ALS causes progressive weakness in muscles including those responsible for breathing. There is equipment out there that can support your breathing, known as respiratory equipment. While there are many types of respiratory assistance, this document focuses on a tracheostomy, which includes a surgery where an opening is made in the neck into the trachea (windpipe) to allow for access to the breathing tube. A tracheostomy tube is then placed through the opening to allow breathing through the tube versus the nose or mouth.  

Although I AM ALS does not provide medical advice, we are here to support you and have collected educational resources that may be helpful in learning more about tracheostomies. Please discuss questions and decisions related to your diagnosis and medical care with your health care team. Check out this list of questions to ask your healthcare team on respiratory symptoms and care to help you get the conversation started.

Additional Resources:

• The Trach Decision from the Perspective of Someone Living with ALS – NEALS ALS Consortium
  • Description: The decision to pursue a trach is an individual choice that does not have a right or wrong answer. This presentation is based on actual questions asked by those with ALS facing this decision. It gives insight to the steps and processes that come with the pursuit of a trach, along with an understanding of what those opting for this procedure are interested in learning.

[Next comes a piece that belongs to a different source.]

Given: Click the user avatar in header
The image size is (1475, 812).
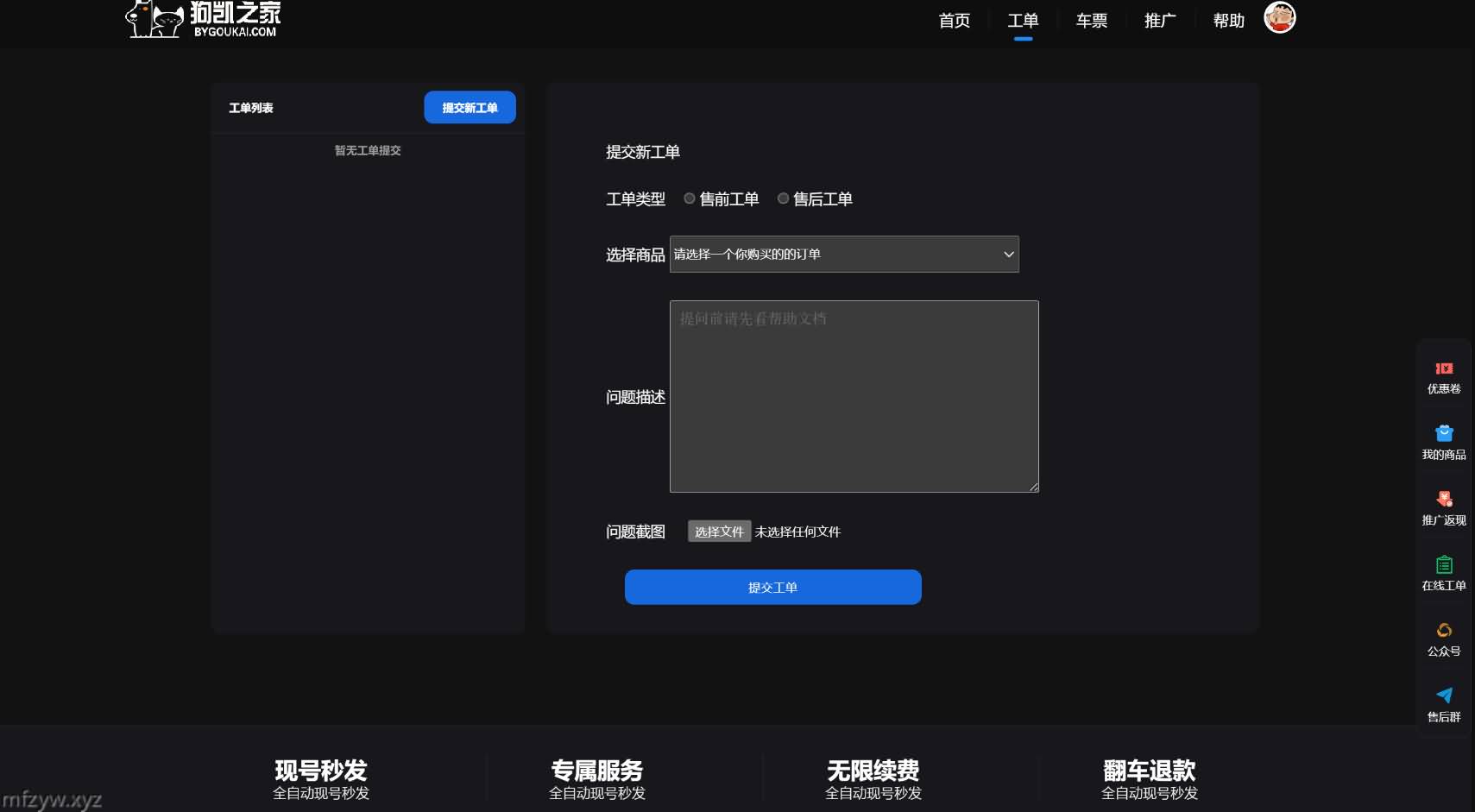Looking at the screenshot, I should 1279,17.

• ALS and Breathing Guide – Les Turner ALS Foundation
  • Description: This resource provides an overview of a tracheostomy, its impact on speech and communication, implications, insurance coverage, removal, power outage/emergency planning and travel preparation. The information on tracheostomies begins on page 13.

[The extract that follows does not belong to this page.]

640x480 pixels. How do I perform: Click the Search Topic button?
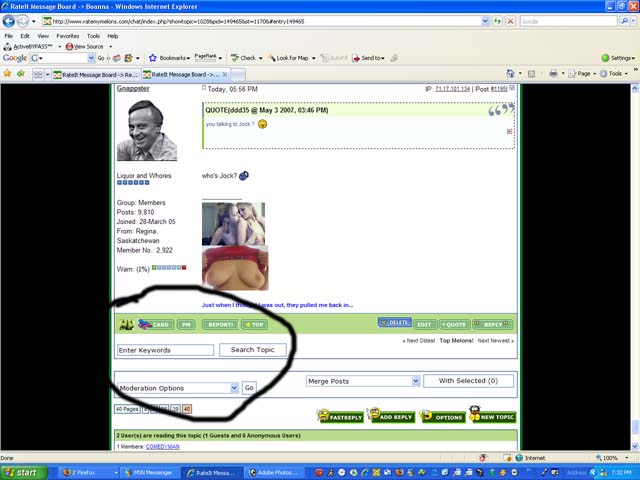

• Charting Your Respiratory Care Plan – The ALS Association
  • Description: If you feel you’re ready to begin shaping your respiratory care plan, these six tips will provide an overview of the steps to take and questions to discuss with your family and health care providers.

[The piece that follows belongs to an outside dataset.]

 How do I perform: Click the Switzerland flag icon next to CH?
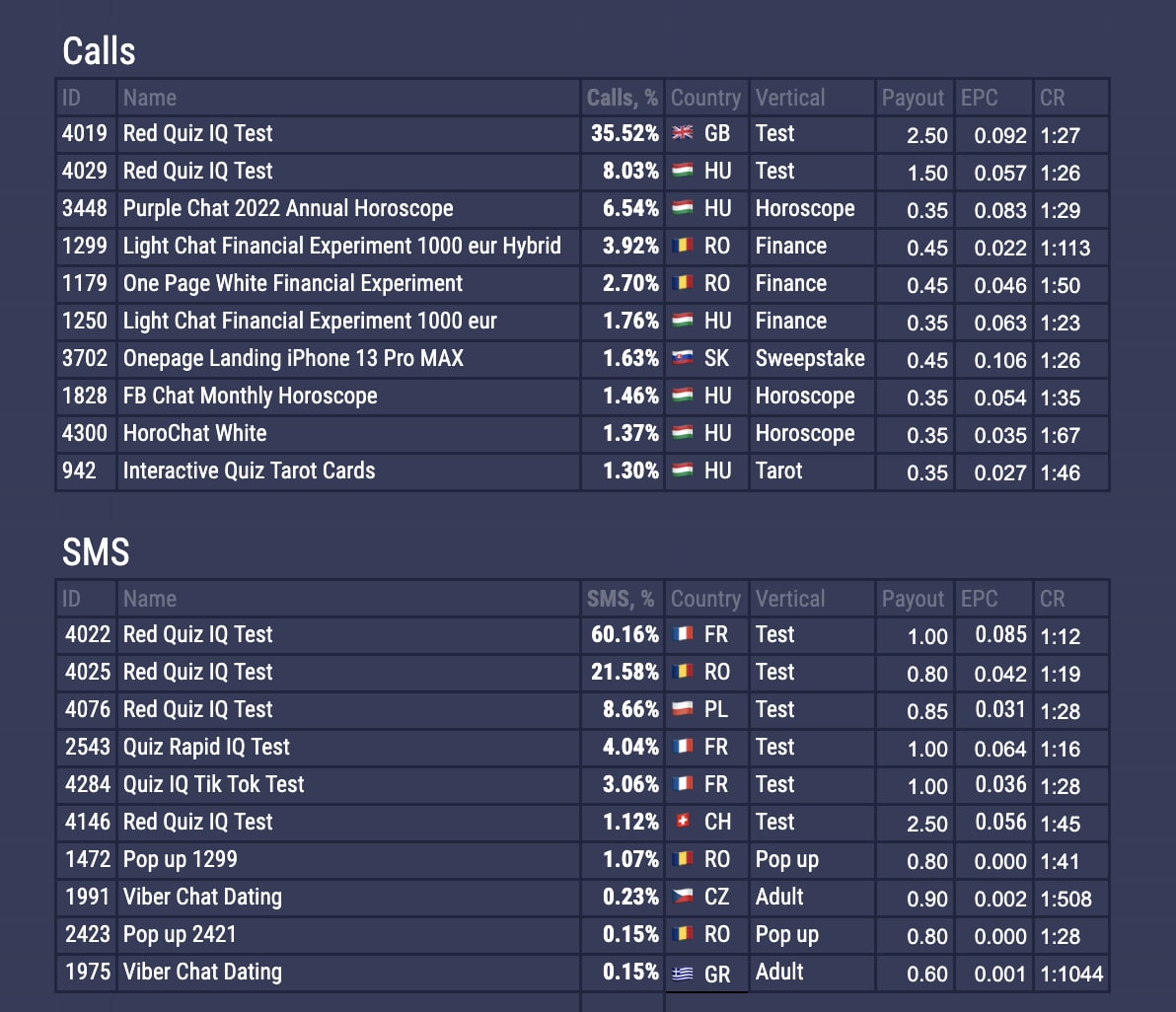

• Identifying and Communicating Your Values Question Checklist – I AM ALS
  • Description: Your values are the lenses through which you view yourself and the world. When you use your values to make decisions, you make a deliberate choice to focus on what is important to you. The questions in this checklist may be helpful in learning to identify your values and communicate them with your healthcare team, particularly as you consider the decision to get a trach. 

• Lung Function Tests for ALS – ALS News Today
  • Description: This article overviews devices and measurement parameters used to evaluate the respiratory function of people living with ALS. This includes forced vital capacity (FVC), the most frequently used respiratory function test in people living with ALS.

• FYI: Paying for Home Care – The ALS Association 
  • Description: This article discusses ALS in-home care coverage using public insurance plans (such as original Medicare and Medicaid) and private insurance plans (such as Medicare Advantage, an employer’s health insurance plan or long-­term care insurance).

• Your ALS Respiratory Guide – Your ALS Guide
  • Description: This is an educational guide on ALS respiratory challenges, support, intervention and equipment. This page is filled with trusted information, helpful tips and video clips.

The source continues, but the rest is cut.